I asked the students to define "the kingdom of God" how they see it. I got the following responses:
Those who follow God
All of God's children
Those who try to keep the commandments
Those who serve others
I was really happy with those answers. I have some wonderful students in my class.
At that point, I asked for any other definitions people might give, and I got the following:
Members of the Church
We then talked about who constitutes each group, and everyone agreed that all of them except the last one include members and non-members alike - especially if we define "God" as broadly as possible to mean "whatever people call God". Given that understanding, I mentioned that we would talk in the next lesson about how we "build up" those who follow God, all of God's children, those who try to keep the commandments, those who serve others and members of the Church - and I initiated the next conversation by sharing what my oldest daughter said after her first endowment session in the temple:
Dad, we work so hard to build up the kingdom of God that we forget to establish Zion.
I repeated that we would focus on building the kingdom through "missionary work" in this lesson and talk more about establishing Zion in the next one.
We talked about the difference between the Gospel and the Church, and the we talked abut how to share the Church effectively - since we will talk more next week about sharing the Gospel in the context of establishing Zion. I asked how many of them had hunted and/or fished. Most of them had fished, and a few of them had hunted.
I asked how we fish now, as concisely as possible. One of the students said, "Rod, line, hook, worm." We laughed, and since I can't be that concise, I rephrased it as, "We pick a spot where we think fish are, pick bait we think they will want to eat, and throw that bait and hook on a line into the water where we think they are." I asked if there was any other way to fish, and one mentioned fly fishing.

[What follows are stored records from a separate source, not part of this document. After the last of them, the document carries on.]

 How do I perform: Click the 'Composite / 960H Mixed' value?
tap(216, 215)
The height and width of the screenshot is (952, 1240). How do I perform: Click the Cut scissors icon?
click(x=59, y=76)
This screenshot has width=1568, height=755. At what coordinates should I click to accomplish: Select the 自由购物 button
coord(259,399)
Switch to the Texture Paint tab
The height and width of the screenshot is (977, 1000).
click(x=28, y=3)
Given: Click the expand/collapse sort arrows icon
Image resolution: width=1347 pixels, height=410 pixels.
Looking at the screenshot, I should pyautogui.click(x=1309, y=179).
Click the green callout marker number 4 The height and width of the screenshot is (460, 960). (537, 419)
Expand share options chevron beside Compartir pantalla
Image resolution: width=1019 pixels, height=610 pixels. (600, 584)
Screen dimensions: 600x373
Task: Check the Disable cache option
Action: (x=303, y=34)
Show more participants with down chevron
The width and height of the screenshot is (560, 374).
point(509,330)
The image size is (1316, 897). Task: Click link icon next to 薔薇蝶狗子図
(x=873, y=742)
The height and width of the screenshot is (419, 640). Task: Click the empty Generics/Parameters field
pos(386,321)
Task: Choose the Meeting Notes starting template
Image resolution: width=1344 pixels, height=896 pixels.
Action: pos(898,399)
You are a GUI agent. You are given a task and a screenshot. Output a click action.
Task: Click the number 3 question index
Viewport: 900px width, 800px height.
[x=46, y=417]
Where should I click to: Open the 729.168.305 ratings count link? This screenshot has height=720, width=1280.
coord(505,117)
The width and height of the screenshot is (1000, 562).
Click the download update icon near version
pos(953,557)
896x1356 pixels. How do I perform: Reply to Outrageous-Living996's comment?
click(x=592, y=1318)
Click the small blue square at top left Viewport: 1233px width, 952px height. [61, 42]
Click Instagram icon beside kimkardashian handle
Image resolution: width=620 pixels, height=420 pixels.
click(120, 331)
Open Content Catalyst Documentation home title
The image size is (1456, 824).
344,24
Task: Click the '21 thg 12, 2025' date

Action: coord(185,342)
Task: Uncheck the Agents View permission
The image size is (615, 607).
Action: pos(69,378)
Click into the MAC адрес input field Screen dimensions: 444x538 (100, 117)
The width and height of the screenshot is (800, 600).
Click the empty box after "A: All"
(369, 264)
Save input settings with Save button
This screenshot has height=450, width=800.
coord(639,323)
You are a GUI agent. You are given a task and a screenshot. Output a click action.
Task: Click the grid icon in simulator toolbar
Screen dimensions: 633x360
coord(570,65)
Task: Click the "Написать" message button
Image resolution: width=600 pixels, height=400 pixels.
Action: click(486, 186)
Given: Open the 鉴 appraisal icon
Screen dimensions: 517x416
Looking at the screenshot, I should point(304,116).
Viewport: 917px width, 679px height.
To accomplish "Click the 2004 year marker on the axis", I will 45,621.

I described that style as, essentially, the same thing but using a different method of trying to attract the fish - a more quick-hitting method of putting the bait on the surface instead of deeper into the water to mimic a different kind of bait for different kinds of fish.
We turned to hunting, and the summary was, "Gun." (Teenagers can be hilarious.) We talked about how the only real difference between hunting and fishing as we had discussed was that when you hunt you can see your target and choose whether or not to shoot a particular animal, whereas with fishing you have to real it in to see what it is and whether to keep it or not. Hunting is much more like choosing a particular person to approach.
I then asked how people fished in Biblical times, and we discussed the difference in using nets cast into the water.
We ended the lesson by applying those methods to missionary work - discussing how we can target an area where we think interested people are, choose a topic (bait), throw it into the area and see who asks questions (takes the bait) - or we can focus on a particular person, wait for them to come into our view or seek them out and launch an attack (rifle hunting) - or we can cast a net (by talking with everyone about our lives and seeing who swims into the net).
We talked about how each person will respond to various methods differently and how it is important to try to understand people as well as possible before picking a method for any individual - to not assume one approach method will work for everyone. We talked about what can happen if we use the wrong method on people - for example, how the students would feel if someone else tried to convert them in a way that simply didn't resonate at all with them. We also talked about how people react when they feel "targeted" or "attacked" - how much more effective sharing anything is when the other person knows it's being done out of real love and genuineness.